§ **Your objective**
Write out only the lines running from the one that contains "Instruction: Open the 匹配类型" to the end of the material, both ends included.

———

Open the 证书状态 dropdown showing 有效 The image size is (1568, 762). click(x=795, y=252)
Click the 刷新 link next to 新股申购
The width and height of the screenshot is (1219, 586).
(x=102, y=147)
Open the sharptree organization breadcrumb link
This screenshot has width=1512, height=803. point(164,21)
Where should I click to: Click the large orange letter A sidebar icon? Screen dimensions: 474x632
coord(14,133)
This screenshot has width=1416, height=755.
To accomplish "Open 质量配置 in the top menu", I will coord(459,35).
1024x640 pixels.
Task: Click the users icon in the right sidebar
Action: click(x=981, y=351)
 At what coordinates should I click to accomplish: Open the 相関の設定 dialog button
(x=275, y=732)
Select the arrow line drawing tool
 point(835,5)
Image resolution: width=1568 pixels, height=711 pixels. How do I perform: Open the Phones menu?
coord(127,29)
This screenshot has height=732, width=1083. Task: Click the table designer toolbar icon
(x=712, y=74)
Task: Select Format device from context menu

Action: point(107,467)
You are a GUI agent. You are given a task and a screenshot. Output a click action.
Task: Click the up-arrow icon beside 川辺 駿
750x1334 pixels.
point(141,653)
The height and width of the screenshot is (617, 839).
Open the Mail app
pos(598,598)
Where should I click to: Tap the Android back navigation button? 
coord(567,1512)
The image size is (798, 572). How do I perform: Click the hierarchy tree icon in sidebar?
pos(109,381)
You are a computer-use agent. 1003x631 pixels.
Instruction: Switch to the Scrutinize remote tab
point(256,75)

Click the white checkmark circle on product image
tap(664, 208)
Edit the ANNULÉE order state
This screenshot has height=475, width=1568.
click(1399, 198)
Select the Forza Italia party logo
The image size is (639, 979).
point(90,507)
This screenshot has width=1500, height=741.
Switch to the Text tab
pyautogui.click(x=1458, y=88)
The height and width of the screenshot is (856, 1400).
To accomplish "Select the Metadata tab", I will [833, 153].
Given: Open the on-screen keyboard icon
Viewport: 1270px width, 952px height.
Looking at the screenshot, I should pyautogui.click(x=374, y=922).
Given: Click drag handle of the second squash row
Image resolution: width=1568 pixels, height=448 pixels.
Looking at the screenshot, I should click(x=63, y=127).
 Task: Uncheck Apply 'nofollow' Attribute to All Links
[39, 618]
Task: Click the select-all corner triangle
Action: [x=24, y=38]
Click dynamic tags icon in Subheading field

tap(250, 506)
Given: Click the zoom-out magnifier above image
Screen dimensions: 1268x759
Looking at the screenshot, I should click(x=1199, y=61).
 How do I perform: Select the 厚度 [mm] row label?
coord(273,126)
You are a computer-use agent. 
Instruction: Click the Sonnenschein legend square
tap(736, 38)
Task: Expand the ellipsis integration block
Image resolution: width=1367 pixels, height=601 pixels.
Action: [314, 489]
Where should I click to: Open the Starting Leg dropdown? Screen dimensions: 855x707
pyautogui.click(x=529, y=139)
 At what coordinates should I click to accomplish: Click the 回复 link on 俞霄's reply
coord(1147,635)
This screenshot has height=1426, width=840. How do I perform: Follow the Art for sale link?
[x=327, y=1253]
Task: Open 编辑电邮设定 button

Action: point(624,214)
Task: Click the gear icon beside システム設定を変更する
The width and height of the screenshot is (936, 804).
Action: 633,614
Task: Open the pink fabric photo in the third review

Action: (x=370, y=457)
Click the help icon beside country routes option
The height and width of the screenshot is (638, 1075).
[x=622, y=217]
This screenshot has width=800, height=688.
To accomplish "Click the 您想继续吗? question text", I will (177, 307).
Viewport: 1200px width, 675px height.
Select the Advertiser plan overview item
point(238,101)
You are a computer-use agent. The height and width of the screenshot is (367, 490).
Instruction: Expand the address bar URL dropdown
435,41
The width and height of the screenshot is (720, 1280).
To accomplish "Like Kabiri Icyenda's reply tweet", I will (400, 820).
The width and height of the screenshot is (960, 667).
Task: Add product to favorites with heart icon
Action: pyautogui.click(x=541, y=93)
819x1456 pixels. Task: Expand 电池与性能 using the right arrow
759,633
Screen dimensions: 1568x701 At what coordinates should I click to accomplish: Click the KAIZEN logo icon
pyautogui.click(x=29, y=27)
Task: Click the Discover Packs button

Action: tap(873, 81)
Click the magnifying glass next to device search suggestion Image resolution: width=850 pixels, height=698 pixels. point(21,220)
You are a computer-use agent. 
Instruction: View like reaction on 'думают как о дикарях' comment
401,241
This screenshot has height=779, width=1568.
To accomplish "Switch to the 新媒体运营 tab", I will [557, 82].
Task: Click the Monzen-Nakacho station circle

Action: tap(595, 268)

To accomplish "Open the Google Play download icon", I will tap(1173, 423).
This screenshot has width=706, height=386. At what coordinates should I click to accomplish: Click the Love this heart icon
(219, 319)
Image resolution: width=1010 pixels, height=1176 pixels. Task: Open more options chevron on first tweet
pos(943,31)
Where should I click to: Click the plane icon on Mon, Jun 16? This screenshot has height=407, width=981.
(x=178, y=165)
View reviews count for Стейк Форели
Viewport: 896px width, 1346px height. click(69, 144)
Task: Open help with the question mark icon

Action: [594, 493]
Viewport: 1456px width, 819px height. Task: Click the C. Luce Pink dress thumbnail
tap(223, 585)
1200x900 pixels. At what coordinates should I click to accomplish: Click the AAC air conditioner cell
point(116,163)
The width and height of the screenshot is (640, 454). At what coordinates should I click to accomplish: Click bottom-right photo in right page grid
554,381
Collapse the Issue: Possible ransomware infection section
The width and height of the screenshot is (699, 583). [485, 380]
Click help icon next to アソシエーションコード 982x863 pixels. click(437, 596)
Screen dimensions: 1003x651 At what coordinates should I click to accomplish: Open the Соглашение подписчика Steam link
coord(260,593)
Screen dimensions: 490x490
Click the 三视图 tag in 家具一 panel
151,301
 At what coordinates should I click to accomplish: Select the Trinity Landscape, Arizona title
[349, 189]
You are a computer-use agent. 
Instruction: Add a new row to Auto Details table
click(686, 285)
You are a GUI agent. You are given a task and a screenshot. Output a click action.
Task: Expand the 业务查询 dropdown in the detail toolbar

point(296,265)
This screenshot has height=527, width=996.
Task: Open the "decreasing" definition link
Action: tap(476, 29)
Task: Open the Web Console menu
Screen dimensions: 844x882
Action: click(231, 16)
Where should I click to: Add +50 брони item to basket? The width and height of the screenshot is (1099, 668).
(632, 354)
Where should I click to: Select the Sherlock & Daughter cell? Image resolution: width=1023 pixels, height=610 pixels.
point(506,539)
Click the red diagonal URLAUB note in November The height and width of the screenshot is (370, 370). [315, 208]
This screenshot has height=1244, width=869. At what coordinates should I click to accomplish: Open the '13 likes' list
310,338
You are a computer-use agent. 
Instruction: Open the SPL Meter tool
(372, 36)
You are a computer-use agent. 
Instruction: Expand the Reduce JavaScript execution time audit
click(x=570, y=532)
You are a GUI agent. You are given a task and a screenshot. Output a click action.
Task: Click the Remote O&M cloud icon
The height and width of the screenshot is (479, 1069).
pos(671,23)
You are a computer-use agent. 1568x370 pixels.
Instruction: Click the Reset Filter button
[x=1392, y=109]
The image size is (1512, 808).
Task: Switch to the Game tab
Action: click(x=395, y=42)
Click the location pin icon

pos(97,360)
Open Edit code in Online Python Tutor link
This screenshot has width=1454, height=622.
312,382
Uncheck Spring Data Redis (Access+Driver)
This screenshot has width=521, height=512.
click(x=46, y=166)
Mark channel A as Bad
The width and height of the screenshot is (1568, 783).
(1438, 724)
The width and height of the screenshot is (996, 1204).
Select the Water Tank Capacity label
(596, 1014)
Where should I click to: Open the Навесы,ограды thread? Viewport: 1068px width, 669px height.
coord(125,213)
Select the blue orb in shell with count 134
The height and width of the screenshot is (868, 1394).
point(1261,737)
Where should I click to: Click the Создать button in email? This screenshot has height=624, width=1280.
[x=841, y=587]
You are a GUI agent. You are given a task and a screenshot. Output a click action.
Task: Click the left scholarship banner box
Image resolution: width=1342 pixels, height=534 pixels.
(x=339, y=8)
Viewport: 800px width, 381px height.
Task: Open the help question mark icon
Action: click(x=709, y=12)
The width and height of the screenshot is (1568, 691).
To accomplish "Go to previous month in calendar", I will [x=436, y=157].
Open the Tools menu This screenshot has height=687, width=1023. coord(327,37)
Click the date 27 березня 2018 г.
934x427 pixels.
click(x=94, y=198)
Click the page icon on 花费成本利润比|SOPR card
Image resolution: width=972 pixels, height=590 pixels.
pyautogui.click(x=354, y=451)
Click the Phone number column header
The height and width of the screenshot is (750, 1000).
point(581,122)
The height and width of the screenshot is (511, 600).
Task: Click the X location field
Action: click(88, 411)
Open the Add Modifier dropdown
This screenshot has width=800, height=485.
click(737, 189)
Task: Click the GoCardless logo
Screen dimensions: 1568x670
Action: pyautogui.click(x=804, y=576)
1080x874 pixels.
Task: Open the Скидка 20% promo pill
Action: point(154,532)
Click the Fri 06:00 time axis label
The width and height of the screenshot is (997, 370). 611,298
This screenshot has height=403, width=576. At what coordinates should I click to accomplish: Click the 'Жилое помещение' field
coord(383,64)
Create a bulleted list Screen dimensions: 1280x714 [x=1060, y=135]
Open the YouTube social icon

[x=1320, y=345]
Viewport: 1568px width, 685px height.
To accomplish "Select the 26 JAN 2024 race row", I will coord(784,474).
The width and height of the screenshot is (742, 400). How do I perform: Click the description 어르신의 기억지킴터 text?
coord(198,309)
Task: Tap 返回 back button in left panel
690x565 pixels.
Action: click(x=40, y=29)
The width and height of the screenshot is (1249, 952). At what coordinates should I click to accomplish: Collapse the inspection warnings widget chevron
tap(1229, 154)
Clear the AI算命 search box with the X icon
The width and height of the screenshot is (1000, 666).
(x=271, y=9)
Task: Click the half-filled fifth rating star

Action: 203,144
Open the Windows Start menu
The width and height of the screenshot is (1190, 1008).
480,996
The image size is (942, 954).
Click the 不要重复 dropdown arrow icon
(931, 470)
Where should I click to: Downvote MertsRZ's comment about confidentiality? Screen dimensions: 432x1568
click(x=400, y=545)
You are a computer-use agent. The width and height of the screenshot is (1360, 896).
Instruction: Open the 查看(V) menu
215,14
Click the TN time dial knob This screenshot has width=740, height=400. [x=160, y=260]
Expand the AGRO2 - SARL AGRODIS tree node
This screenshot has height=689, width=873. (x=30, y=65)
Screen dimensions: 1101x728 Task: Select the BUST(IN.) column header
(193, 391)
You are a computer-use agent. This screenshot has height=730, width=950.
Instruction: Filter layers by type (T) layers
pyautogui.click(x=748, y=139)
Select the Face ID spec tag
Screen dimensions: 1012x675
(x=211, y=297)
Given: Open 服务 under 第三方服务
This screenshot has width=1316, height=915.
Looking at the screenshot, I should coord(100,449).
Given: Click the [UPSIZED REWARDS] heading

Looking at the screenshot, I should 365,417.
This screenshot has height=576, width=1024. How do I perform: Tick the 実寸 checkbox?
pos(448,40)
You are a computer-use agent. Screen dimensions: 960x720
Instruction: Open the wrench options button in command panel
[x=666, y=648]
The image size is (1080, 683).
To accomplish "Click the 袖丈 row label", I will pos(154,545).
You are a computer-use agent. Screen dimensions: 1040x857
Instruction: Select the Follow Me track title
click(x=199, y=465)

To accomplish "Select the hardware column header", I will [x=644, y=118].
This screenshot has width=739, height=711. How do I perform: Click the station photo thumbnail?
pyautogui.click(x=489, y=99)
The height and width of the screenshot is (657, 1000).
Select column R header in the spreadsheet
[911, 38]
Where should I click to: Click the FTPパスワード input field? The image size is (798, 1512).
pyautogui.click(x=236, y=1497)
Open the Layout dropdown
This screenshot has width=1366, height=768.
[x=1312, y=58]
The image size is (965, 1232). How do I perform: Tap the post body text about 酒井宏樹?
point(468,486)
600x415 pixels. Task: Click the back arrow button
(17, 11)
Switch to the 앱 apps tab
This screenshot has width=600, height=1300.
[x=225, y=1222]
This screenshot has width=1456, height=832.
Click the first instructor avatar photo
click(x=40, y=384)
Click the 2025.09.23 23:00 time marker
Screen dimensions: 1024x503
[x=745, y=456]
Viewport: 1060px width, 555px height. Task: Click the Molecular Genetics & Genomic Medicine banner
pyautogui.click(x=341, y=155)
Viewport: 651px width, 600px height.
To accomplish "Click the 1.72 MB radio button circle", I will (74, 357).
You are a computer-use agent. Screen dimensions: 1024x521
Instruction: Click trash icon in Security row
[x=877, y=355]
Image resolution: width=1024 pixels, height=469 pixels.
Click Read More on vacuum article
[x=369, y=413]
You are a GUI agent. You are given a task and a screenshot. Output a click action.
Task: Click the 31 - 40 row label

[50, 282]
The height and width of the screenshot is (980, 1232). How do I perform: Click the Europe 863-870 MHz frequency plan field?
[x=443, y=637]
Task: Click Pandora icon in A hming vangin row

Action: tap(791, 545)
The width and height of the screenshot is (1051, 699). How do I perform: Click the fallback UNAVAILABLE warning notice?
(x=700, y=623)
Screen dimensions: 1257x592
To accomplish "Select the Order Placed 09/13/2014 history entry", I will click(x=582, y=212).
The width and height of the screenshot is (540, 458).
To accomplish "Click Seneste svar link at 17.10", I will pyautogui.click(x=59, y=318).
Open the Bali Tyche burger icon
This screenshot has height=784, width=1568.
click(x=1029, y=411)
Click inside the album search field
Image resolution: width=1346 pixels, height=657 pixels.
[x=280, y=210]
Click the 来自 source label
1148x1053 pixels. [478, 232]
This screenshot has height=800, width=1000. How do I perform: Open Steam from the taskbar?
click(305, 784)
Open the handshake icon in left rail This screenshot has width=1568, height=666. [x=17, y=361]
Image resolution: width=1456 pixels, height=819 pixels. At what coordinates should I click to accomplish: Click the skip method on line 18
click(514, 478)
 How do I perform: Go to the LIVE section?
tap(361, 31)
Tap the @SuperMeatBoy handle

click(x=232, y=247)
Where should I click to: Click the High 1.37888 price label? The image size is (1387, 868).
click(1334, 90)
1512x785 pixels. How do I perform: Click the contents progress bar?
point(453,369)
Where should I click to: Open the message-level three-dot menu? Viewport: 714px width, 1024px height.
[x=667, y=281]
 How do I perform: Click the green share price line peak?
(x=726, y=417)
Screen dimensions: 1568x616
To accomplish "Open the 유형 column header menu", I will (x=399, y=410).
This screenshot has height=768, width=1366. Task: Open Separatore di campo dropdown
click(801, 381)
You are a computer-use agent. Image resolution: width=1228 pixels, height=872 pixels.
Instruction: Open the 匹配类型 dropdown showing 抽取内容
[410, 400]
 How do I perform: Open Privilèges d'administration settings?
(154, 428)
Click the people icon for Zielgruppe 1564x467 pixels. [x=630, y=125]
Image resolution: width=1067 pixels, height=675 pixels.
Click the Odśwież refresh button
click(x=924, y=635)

———

§ **Solution to the problem**
Instruction: Open the 匹配类型 dropdown showing 抽取内容
[410, 400]
 How do I perform: Open Privilèges d'administration settings?
(154, 428)
Click the people icon for Zielgruppe 1564x467 pixels. [x=630, y=125]
Image resolution: width=1067 pixels, height=675 pixels.
Click the Odśwież refresh button
click(x=924, y=635)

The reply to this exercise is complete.